WHAT YOU ARE ASKED TO DO: Skip all pictures; return exactly the lines from the one containing "The width and" through the end of the data.

Dataset records:
+++++

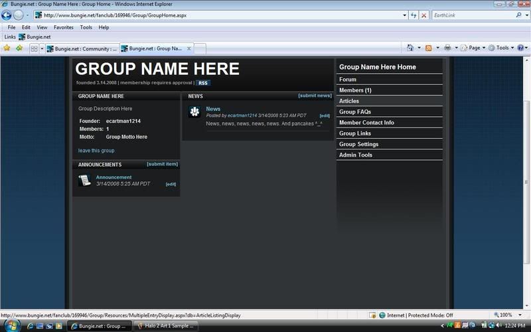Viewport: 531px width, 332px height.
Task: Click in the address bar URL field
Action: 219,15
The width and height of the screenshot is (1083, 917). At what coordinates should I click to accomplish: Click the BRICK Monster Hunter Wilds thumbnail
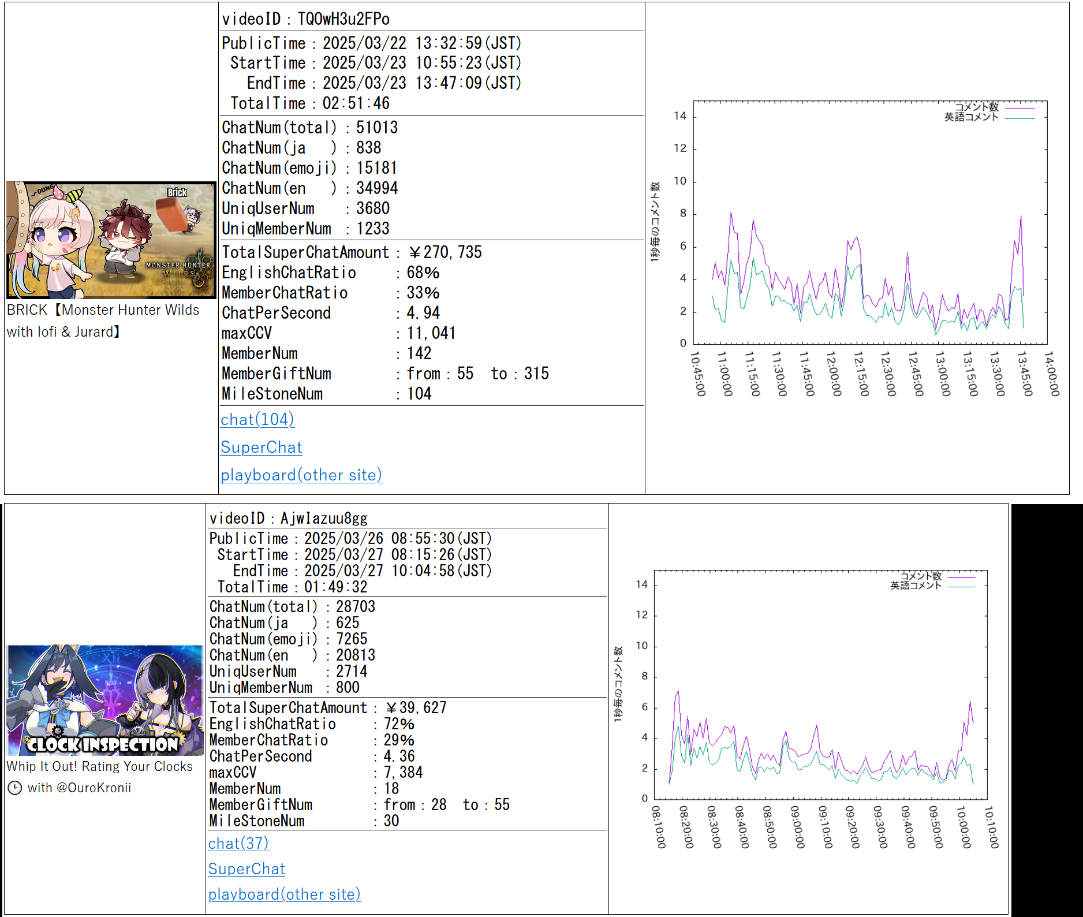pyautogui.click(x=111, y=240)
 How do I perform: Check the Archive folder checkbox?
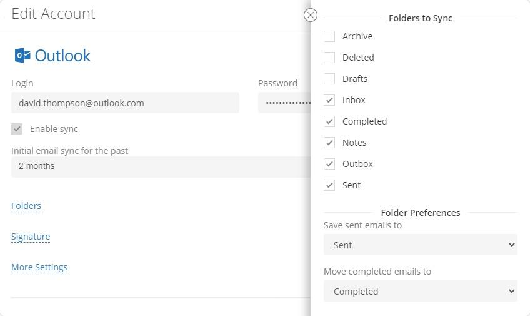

+++++

ANSWER TO THIS EXERCISE:
The width and height of the screenshot is (1083, 917). At what coordinates should I click to accomplish: Click the BRICK Monster Hunter Wilds thumbnail
pyautogui.click(x=111, y=240)
 How do I perform: Check the Archive folder checkbox?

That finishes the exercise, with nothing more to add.